Unraveling the Intrinsic Activity of Nanoparticles: A Journey Towards Selective CO₂ Electroreduction

The climate crisis poses an unprecedented threat to our planet, intensified by the increasing
release of greenhouse gases, particularly carbon dioxide (CO₂), into the atmosphere. As global temperatures rise, ecosystems suffer, and extreme weather events become more frequent, urgent action is required to lower CO₂ emissions and mitigate the impacts of global warming. Renewable energy sources offer a promising avenue for reducing our reliance on fossil fuels, but challenges remain in efficiently storing and distributing this energy.

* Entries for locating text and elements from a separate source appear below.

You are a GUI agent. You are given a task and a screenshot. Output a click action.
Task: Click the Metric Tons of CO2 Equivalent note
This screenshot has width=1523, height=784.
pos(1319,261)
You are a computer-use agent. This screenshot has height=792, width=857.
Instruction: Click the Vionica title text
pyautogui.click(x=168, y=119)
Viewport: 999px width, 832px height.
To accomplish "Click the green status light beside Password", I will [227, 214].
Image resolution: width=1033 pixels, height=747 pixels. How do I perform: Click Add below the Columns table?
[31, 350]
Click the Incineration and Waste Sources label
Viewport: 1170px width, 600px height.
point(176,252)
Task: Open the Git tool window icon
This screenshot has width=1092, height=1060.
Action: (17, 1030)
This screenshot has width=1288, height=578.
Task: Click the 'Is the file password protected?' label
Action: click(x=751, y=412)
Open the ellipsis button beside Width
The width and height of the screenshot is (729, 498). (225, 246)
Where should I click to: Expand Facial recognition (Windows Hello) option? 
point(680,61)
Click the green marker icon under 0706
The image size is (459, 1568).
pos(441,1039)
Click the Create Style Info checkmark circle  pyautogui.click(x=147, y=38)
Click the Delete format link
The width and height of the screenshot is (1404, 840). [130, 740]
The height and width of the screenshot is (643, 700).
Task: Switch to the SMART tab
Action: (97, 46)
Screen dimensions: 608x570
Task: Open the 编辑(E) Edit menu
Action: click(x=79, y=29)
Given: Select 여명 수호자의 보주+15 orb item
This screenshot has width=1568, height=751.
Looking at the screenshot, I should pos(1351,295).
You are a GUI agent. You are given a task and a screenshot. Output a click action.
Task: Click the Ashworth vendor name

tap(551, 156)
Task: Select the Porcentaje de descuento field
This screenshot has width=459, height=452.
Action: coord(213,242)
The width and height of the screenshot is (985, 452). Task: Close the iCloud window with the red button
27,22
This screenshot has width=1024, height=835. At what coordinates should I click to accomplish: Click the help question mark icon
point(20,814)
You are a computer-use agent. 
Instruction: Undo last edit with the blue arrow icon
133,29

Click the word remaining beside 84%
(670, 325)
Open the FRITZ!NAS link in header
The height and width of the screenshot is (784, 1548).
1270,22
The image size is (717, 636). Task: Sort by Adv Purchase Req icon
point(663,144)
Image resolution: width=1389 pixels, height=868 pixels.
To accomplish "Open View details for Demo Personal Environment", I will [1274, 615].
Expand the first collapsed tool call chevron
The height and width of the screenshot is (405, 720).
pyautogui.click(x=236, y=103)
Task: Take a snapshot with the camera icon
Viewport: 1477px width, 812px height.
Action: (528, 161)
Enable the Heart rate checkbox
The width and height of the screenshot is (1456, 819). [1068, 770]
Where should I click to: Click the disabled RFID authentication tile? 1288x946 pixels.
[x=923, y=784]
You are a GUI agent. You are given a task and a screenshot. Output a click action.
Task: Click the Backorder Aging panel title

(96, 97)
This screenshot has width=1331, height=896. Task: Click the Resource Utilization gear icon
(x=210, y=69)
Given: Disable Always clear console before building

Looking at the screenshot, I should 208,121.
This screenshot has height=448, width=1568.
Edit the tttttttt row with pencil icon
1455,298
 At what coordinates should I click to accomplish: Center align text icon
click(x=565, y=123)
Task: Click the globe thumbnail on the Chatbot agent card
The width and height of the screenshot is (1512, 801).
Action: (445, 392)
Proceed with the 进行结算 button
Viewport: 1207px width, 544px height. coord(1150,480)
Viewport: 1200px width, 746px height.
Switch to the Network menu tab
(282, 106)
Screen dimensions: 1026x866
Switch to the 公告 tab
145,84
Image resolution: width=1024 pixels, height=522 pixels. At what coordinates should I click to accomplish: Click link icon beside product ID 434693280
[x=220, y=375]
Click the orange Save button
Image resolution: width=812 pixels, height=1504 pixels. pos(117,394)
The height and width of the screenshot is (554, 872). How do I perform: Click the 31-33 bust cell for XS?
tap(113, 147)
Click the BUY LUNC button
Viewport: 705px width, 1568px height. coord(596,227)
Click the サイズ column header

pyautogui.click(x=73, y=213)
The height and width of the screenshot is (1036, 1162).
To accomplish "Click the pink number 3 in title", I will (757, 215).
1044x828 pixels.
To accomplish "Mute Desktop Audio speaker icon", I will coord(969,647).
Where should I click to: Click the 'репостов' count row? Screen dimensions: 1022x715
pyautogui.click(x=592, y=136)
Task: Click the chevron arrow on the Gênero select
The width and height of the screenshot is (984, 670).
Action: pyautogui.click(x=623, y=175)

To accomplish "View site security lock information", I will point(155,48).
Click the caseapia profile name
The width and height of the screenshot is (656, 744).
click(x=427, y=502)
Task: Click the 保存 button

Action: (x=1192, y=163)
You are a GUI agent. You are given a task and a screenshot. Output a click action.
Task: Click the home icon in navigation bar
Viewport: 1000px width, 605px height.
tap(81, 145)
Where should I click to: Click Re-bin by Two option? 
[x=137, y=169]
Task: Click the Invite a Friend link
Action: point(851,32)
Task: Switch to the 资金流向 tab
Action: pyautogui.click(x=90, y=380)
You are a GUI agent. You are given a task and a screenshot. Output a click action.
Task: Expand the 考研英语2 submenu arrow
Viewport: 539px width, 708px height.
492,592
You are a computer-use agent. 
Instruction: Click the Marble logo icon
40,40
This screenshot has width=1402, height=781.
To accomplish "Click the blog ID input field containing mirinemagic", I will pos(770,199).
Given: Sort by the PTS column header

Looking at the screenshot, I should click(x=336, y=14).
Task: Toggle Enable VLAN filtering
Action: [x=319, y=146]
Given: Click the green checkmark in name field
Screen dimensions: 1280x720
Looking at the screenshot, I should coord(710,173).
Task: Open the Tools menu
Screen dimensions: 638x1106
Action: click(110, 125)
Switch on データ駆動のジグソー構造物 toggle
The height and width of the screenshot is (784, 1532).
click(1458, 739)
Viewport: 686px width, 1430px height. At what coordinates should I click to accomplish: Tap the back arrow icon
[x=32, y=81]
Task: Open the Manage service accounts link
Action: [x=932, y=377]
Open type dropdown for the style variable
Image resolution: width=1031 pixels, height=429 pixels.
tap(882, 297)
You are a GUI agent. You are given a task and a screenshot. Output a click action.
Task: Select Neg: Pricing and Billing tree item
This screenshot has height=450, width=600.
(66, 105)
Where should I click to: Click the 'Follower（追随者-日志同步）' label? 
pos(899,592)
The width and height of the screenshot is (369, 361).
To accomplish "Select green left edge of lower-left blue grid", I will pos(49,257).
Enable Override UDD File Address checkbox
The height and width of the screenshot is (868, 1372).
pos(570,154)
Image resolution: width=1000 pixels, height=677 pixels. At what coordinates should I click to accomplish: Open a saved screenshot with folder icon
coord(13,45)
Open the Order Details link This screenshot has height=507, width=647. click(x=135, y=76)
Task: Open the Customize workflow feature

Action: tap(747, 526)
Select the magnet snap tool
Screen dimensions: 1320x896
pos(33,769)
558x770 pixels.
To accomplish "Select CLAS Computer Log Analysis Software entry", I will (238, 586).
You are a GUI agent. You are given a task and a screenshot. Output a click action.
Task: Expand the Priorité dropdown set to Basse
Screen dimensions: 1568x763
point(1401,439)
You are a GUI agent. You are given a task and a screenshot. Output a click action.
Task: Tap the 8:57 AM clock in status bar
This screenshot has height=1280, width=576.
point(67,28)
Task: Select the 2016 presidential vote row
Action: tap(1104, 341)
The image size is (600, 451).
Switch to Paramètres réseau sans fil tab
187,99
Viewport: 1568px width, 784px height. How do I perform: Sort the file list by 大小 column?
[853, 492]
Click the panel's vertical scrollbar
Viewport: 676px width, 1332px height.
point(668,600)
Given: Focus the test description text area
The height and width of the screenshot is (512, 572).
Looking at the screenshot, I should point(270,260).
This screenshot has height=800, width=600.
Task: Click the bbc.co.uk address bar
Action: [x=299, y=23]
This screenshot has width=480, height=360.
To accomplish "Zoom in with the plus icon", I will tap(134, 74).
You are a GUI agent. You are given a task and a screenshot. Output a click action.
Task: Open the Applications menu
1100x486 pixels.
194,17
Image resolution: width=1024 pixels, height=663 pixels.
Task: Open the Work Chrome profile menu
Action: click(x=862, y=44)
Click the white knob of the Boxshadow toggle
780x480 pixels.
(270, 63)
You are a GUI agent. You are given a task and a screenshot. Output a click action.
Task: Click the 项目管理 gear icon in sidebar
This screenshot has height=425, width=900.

This thesis explores the potential of catalysis in addressing the climate crisis, in the particular case of electrochemical CO₂ reduction. By converting CO₂ into high-value chemicals using renewable electricity, catalysis offers a pathway to both reducing atmospheric CO₂ levels and producing valuable products. Nanoparticles and clusters, with their high surface-to-volume ratio, emerge as key players in catalysis, offering enhanced efficiency and selectivity.
Through a series of meticulously conducted electrochemical experiments, this thesis investigates the catalytic performance of monometallic and bi-metallic nanoparticles, addressing challenges in experimental methodology and implementing setup enhancements to ensure robust results. Comprising nine chapters, the thesis begins by establishing and adjusting the experimental methodology, followed by presenting the obtained results and implications for future research. The main investigations focus on evaluating how nanoparticle size influences catalytic performance, particularly for gold and copper nanoparticles, alongside preliminary studies of bi-metallic systems. These results contribute to identifying the structural features of catalysts that yield high selectivity towards desirable products, including carbon monoxide, ethylene, and methane. The findings illuminate the intricate relationship between nanoparticle structure and catalytic activity.
The objective of this thesis is to enhance our comprehension of catalysis in CO₂ electroreduction, with a focus on designing efficient and selective catalysts to mitigate climate change. By conducting rigorous experimentation and comprehensive analysis, it provides a foundation for future research aimed at accelerating the transition to a carbon-neutral society.